- **Your instructions**: In the listing below, find the line holding "Screen dimensions: 975x825" and the line holding "Click the 00110 column header in Mbpoll1". Write out those two lines and all lines between, exactly, and nothing more.

******

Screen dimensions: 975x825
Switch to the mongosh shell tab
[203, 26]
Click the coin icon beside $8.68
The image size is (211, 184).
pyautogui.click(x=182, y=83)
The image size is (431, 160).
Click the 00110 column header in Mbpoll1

******

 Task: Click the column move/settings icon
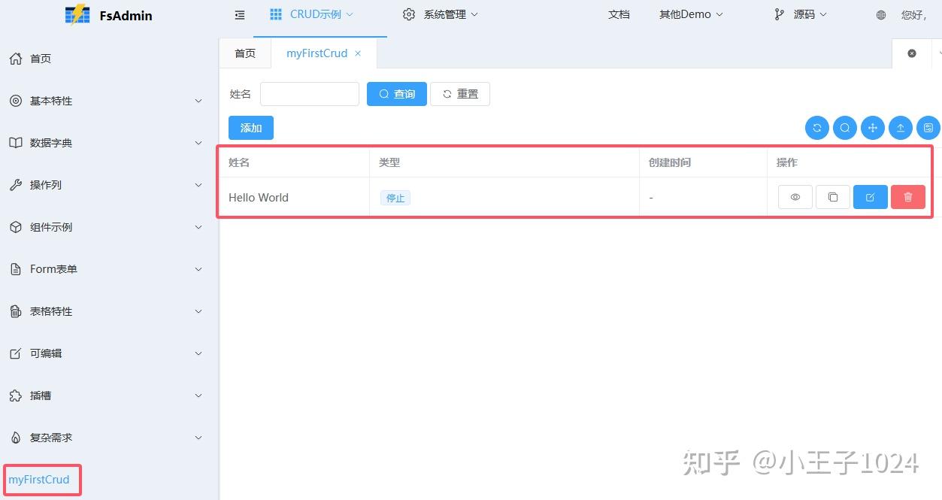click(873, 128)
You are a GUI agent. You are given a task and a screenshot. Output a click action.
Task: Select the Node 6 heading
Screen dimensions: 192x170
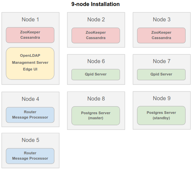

******

- **Result**:
Screen dimensions: 975x825
Switch to the mongosh shell tab
[203, 26]
Click the coin icon beside $8.68
The image size is (211, 184).
pyautogui.click(x=182, y=83)
The image size is (431, 160).
Click the 00110 column header in Mbpoll1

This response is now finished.